De plus, ces lois bénéficient d’un large soutien dans tout le pays – plus de 80% des répondants à deux sondages nationaux en 2017 et 2019 ont déclaré qu’ils les favorisaient.
Les Américains – qu’ils soient hommes ou femmes, propriétaires ou non d’armes à feu – ont tendance à convenir que les agresseurs domestiques ne devraient pas pouvoir acheter ou posséder des armes à feu tant qu’ils sont soumis à une ordonnance de protection contre la violence domestique. La plupart semblent réaliser que de telles restrictions raisonnables servent le plus grand bien d’assurer la sécurité des familles et des communautés.
Un mépris des données
La décision au Texas était basée sur un argument juridique original plutôt que sur les données. Selon l’interprétation du juge de la décision Bruen, parce que la loi coloniale – rédigée avant une époque où les femmes pouvaient voter, et encore moins être protégées par la loi contre les conjoints violents – ne restreignait pas les droits d’armes à feu des agresseurs domestiques, alors il n’est tout simplement pas constitutionnel de faites-le maintenant. En effet, la décision, si elle devait être maintenue, signifierait que les États-Unis sont incapables d’échapper au mépris juridique historique de la nation pour la violence domestique.
Il ne tient pas non plus compte du mal que cause le fait de permettre aux agresseurs domestiques de garder des armes à feu. Plusieurs études démontrent que les lois sur la restriction des armes à feu en cas de violence domestique sont efficaces et sauvent des vies.
Cette recherche montre que, si la décision du Texas est maintenue, les personnes qui subissent des abus de la part d’un partenaire intime courent un plus grand risque que ces abus soient mortels.

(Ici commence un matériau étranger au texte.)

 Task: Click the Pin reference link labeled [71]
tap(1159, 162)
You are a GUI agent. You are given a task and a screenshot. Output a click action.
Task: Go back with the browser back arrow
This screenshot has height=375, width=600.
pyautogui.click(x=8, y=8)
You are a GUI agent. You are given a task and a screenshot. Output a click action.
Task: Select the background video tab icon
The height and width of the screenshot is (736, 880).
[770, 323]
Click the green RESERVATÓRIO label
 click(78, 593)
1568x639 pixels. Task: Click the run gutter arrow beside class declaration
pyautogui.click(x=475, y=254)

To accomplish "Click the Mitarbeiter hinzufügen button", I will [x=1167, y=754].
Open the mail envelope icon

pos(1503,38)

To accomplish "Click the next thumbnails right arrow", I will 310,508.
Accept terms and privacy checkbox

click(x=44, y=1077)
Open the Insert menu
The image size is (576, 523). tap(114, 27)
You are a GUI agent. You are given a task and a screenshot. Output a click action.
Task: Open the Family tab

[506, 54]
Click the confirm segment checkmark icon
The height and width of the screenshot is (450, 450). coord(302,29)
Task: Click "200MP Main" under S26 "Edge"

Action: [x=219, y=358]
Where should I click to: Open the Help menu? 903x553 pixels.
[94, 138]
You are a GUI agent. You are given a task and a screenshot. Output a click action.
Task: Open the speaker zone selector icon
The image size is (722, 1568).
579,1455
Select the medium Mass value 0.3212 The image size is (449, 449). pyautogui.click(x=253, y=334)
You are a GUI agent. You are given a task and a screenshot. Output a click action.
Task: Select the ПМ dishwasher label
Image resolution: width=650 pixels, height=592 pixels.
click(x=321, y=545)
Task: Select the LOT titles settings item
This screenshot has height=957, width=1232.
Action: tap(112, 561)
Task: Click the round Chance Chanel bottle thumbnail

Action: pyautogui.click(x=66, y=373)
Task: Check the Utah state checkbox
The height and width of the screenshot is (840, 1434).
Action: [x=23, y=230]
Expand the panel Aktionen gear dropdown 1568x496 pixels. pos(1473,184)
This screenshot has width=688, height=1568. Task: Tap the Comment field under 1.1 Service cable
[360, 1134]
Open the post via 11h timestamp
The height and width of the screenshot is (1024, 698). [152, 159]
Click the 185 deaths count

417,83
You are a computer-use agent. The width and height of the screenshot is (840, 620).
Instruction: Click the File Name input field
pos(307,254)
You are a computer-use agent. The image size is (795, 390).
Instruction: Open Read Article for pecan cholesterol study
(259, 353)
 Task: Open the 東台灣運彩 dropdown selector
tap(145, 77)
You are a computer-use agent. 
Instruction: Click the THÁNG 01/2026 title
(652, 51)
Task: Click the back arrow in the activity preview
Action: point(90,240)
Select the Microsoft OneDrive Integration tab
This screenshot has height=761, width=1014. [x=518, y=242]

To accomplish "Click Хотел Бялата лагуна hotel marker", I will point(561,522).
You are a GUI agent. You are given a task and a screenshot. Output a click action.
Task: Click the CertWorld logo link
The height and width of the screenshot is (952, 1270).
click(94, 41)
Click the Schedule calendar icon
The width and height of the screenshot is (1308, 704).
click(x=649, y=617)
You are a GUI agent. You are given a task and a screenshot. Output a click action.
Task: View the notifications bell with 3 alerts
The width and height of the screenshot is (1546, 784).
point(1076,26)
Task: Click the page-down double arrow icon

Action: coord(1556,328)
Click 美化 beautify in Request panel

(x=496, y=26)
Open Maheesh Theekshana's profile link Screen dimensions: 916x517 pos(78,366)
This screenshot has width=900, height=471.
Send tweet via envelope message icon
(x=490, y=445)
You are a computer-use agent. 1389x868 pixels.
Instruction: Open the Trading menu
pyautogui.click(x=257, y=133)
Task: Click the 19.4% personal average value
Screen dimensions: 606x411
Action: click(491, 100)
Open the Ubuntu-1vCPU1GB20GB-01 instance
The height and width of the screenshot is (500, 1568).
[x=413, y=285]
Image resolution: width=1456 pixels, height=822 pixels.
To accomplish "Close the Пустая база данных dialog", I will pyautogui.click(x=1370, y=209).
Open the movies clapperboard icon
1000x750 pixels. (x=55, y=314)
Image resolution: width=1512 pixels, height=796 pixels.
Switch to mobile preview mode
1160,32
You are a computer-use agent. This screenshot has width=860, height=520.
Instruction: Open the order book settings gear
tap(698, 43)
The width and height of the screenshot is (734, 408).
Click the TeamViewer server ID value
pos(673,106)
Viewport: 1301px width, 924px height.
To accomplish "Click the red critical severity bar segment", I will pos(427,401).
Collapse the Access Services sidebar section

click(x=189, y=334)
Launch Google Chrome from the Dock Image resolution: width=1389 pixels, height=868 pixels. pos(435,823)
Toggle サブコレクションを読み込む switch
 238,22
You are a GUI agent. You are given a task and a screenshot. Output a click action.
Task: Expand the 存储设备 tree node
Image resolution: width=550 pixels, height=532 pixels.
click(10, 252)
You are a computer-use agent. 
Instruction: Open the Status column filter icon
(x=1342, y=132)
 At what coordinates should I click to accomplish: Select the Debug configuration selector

Lisa Geller, directrice des affaires d’État au Johns Hopkins Center for Gun Violence Solutions de la Johns Hopkins Bloomberg School of Public Health, a contribué à cet article.
April M. Zeoli, professeur agrégé de santé publique, Université du Michigan et Shannon Frattaroli, professeur de politique et de gestion de la santé, Université John Hopkins
Cet article est republié de The Conversation sous une licence Creative Commons. Lire l’article d’origine.